■ **Exercise text**:
===

For any individual, energy requirements may stay the same, increase or decrease with
advancing age. There are few studies looking at the energy needs of large numbers
of old cats and dogs.
With advancing age a fall in basal metabolic rate has been recorded in humans and
experimental animals. This is thought to be due to a change in the ratio between
lean body mass and fat, there being an increasing tendency to lay down body fat with
advancing age. There are several possible explanations for this trend:
reduced thyroid hormone activity (secretion or receptor response)
other hormonal effects, e.g. sex hormones, catecholamines.
Similar effects may also be seen in dogs and cats. Certainly there is an increased
incidence of obesity in dogs with increasing age (Edney & Smith, 1986).
Energy requirements may also be reduced if an individual is doing less exercise due
to changed behavioural patterns or secondary to other problems, e.g. an orthopaedic problem
such as degenerative joint disease or osteoarthritis.

===

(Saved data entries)

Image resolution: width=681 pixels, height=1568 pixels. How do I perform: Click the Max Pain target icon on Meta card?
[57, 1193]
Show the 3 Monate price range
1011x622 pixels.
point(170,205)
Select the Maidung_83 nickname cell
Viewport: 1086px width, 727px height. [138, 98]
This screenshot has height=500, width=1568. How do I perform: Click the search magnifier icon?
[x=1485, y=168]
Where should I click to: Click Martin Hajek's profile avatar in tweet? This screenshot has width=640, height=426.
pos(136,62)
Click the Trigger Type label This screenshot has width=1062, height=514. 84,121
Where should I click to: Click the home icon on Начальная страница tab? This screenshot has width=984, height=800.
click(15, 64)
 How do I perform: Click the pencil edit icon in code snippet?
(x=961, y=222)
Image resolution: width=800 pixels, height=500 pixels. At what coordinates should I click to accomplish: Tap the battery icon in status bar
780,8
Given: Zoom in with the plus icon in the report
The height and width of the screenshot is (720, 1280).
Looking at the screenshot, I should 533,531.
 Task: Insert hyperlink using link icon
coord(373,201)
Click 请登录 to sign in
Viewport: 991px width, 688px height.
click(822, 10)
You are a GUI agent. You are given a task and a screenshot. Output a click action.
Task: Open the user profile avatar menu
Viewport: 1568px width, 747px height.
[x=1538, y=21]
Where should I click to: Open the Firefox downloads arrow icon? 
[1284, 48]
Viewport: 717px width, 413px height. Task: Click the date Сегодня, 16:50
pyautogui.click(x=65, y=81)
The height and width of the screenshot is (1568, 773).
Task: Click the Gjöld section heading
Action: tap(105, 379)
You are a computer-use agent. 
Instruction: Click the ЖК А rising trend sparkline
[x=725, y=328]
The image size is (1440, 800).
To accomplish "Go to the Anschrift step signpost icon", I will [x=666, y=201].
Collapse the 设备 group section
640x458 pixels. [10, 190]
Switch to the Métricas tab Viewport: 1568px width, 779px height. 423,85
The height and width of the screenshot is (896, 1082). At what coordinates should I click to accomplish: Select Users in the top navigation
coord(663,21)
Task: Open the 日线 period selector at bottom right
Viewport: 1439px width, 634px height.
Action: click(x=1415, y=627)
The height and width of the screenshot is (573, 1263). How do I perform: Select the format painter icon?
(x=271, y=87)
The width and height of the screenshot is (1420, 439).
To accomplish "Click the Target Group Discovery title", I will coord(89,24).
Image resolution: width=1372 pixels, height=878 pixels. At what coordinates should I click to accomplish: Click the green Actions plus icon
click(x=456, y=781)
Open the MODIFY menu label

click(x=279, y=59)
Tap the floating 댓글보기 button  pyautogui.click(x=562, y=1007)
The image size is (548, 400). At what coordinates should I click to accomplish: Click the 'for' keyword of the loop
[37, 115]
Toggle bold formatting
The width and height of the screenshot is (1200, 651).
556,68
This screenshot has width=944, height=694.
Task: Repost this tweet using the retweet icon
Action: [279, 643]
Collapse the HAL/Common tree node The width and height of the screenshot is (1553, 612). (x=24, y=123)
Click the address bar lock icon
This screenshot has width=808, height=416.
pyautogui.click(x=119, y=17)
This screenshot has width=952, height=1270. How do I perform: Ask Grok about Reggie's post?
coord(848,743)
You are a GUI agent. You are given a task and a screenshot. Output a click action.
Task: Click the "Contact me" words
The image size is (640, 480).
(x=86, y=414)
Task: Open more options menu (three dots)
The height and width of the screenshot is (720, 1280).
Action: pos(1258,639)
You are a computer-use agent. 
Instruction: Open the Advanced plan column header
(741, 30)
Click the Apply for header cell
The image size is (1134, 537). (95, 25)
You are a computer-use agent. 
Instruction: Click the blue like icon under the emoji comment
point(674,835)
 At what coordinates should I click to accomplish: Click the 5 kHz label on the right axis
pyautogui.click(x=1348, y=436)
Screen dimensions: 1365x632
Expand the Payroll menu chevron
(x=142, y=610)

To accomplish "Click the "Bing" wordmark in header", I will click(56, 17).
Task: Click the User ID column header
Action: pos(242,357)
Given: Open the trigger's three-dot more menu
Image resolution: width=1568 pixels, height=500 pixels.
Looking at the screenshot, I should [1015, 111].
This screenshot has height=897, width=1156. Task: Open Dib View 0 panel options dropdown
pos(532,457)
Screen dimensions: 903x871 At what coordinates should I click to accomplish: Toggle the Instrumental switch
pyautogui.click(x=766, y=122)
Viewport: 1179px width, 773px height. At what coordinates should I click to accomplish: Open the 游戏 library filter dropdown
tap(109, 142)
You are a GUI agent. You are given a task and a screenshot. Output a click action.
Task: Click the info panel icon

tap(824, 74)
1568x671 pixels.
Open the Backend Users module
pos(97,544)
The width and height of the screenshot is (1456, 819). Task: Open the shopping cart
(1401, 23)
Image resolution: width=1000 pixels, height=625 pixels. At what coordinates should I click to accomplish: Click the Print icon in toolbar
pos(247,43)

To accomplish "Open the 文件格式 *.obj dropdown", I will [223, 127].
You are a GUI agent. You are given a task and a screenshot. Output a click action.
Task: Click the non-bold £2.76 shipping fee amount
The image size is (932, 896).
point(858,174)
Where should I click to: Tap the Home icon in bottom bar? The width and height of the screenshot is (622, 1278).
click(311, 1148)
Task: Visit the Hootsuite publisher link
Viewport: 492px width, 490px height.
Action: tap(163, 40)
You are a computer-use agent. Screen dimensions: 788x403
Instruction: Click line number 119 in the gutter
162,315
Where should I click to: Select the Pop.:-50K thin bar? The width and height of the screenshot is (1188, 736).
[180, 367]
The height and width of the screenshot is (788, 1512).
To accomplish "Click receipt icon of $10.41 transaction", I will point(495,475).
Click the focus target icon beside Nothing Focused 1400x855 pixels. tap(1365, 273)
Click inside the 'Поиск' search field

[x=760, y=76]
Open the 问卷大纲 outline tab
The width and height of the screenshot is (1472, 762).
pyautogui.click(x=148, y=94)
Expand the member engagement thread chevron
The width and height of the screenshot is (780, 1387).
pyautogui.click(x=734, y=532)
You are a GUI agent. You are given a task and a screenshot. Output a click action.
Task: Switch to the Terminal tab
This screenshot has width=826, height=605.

===

■ **Activity 1**:
Duplicate the passage on energy requirements in older cats and dogs starting at "For any individual, energy" and ending at "(Edney & Smith, 1986).".
■ **Activity 2**:
According to the passage on energy requirements in older cats and dogs, what is the fall in basal metabolic rate with advancing age thought to be due to?
The records play no part in this exercise.

■ **Your response 1**:
For any individual, energy requirements may stay the same, increase or decrease with
advancing age. There are few studies looking at the energy needs of large numbers
of old cats and dogs.
With advancing age a fall in basal metabolic rate has been recorded in humans and
experimental animals. This is thought to be due to a change in the ratio between
lean body mass and fat, there being an increasing tendency to lay down body fat with
advancing age. There are several possible explanations for this trend:
reduced thyroid hormone activity (secretion or receptor response)
other hormonal effects, e.g. sex hormones, catecholamines.
Similar effects may also be seen in dogs and cats. Certainly there is an increased
incidence of obesity in dogs with increasing age (Edney & Smith, 1986).

■ **Your response 2**:
A change in the ratio between lean body mass and fat.